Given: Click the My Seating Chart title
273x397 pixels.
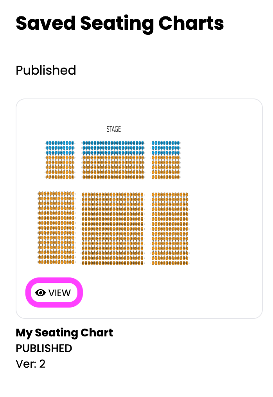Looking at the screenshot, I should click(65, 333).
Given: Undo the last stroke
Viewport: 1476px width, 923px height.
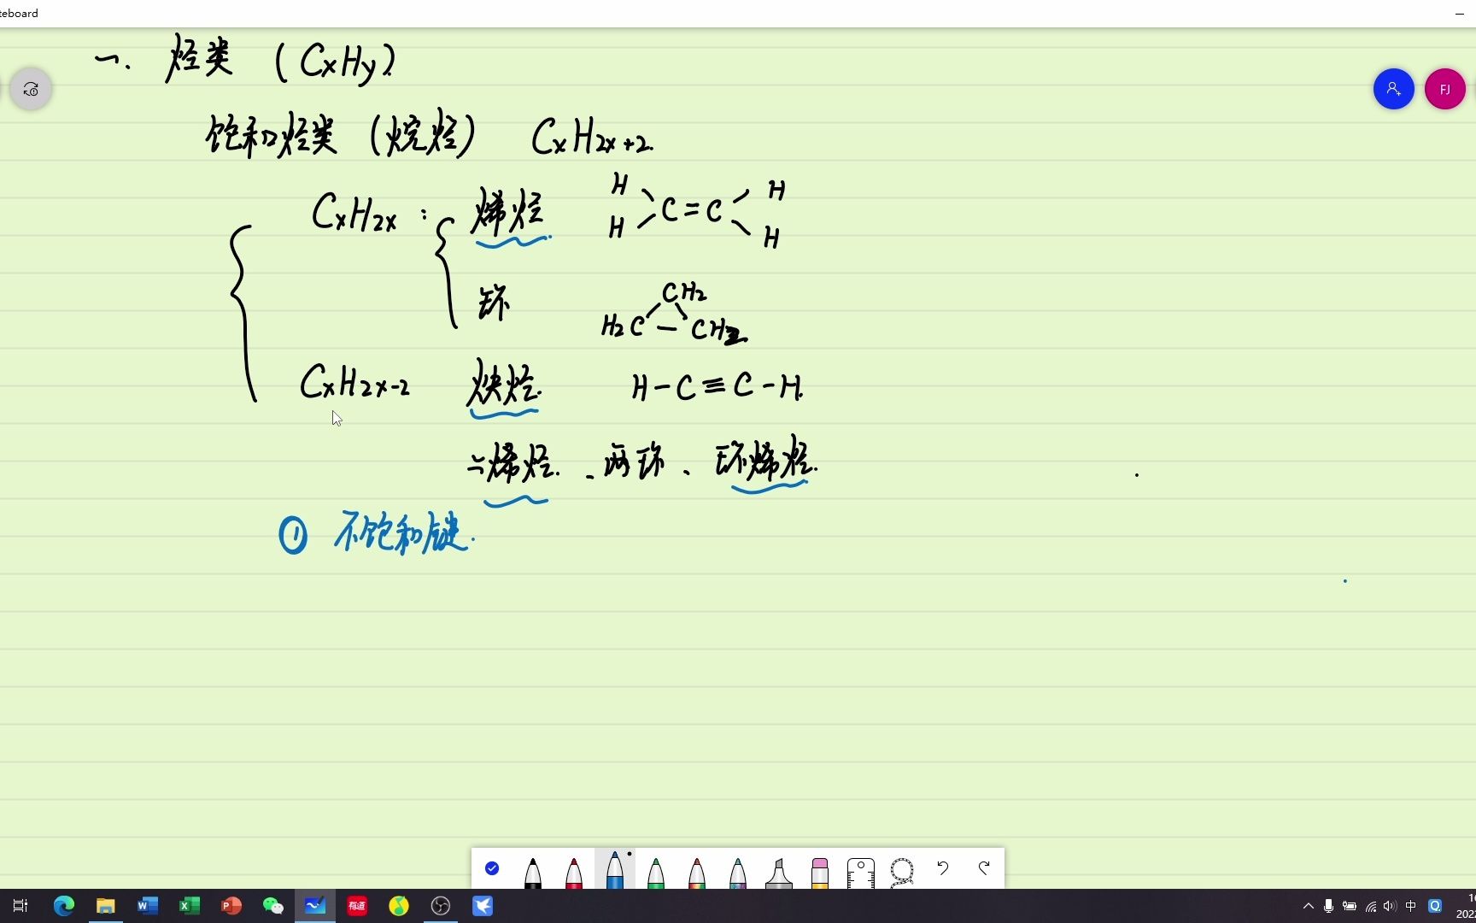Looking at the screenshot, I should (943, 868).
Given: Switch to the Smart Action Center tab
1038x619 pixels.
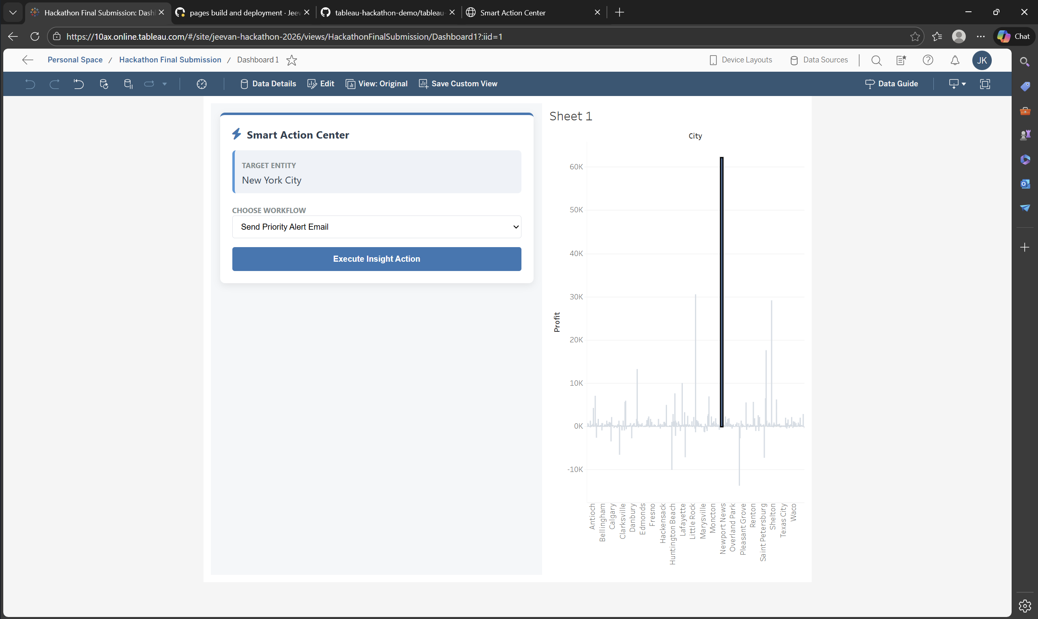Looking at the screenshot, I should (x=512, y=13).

* * * * * * * * *

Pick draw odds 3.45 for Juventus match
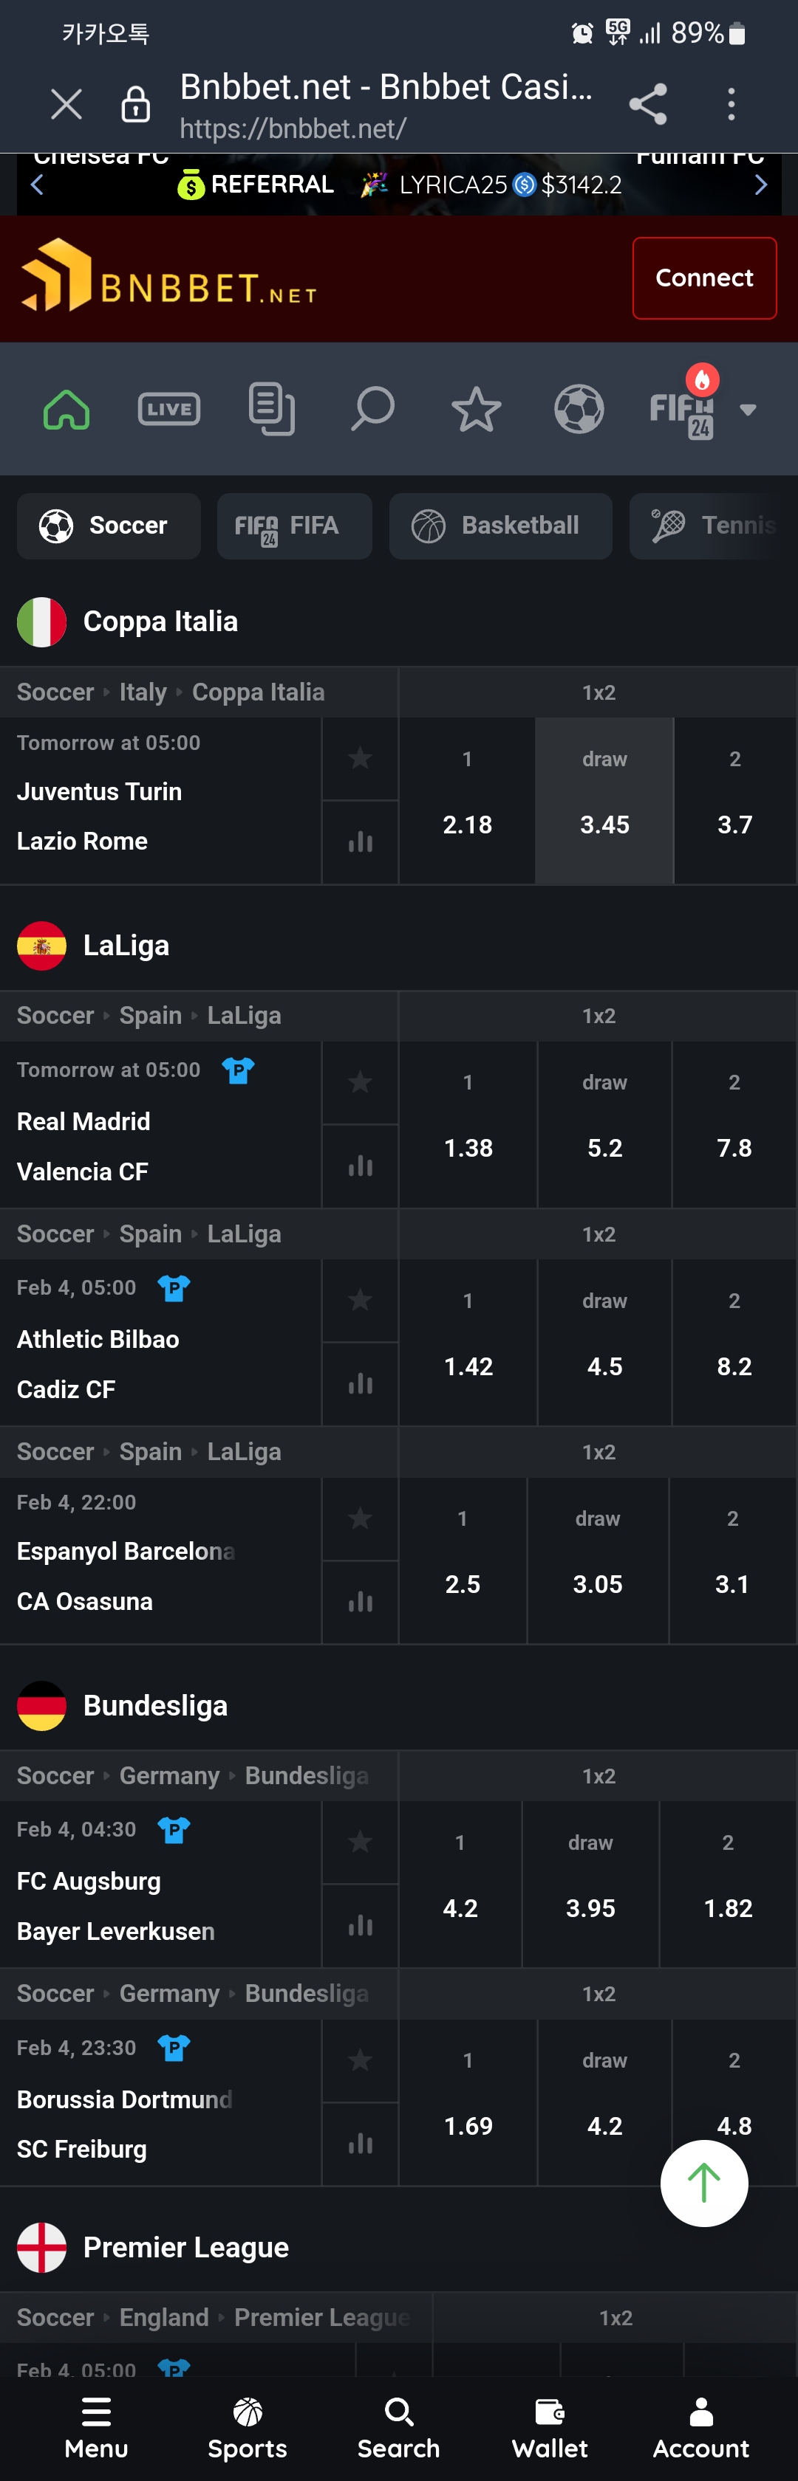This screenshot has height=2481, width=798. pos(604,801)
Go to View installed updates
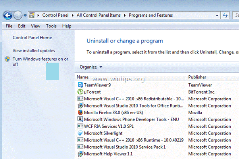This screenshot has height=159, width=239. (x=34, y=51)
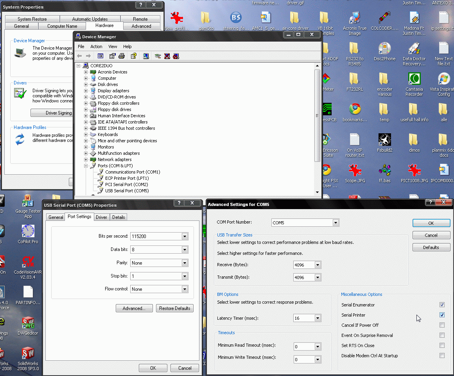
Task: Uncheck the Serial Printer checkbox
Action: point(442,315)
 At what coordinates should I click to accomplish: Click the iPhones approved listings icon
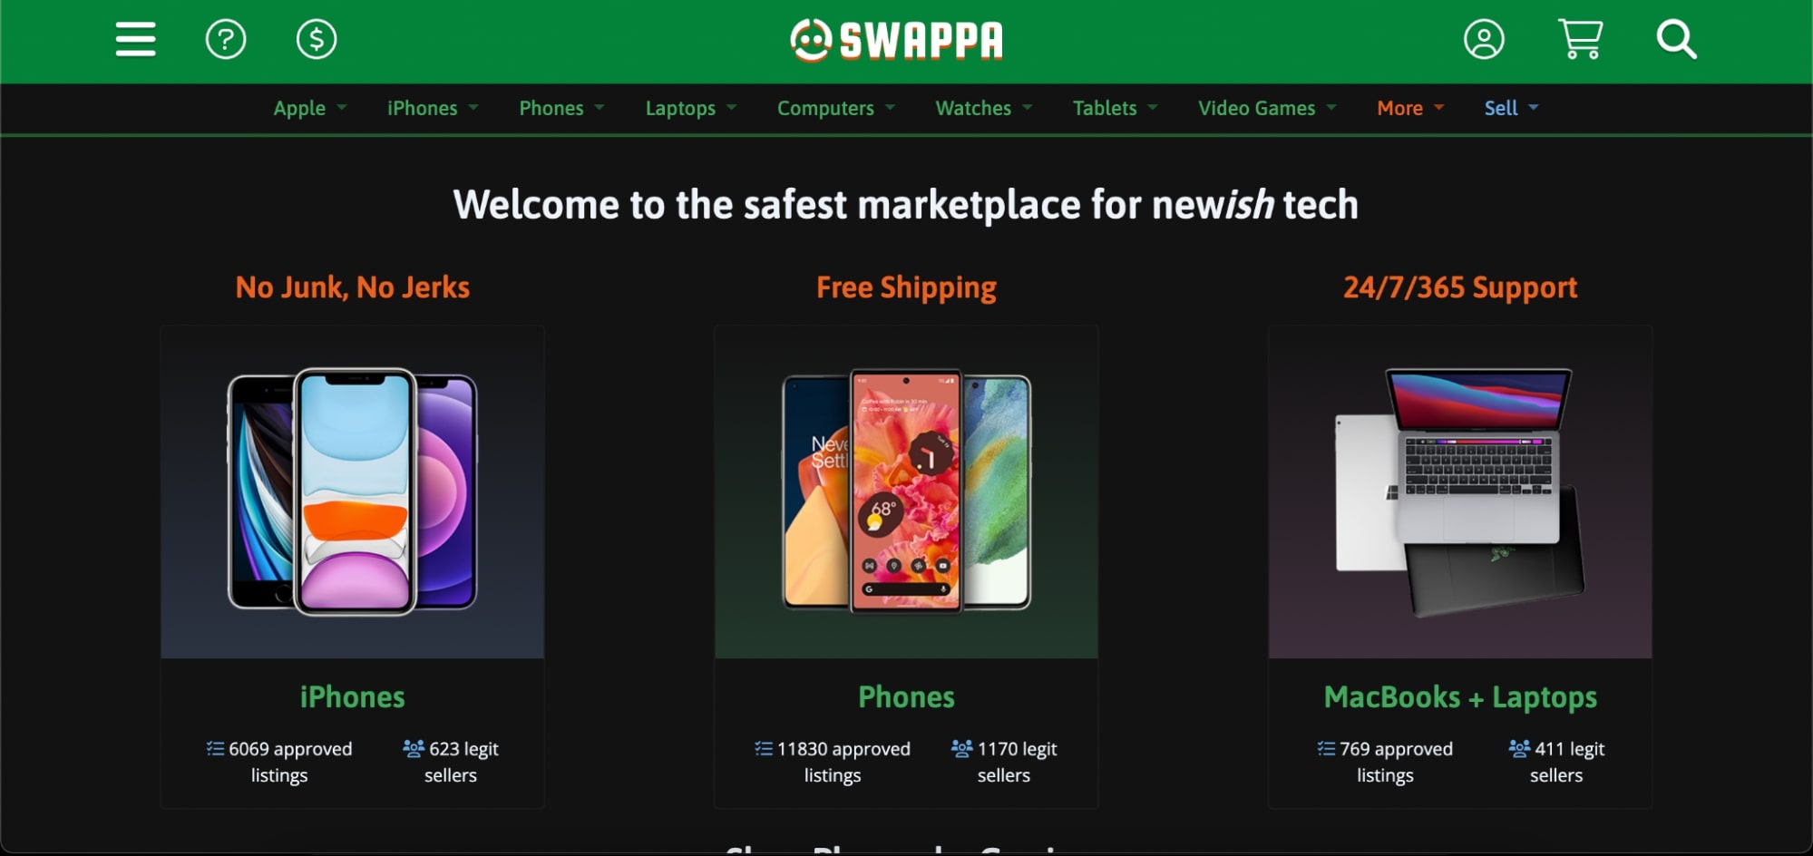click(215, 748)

* * * * * * * * *

> [TASK] Find each line in the items above that contains the string "Action" and copy those lines. Case matters.

> [OUTPUT FOR THIS TASK]
Given: Switch to the Smart Action Center tab
Action: point(442,315)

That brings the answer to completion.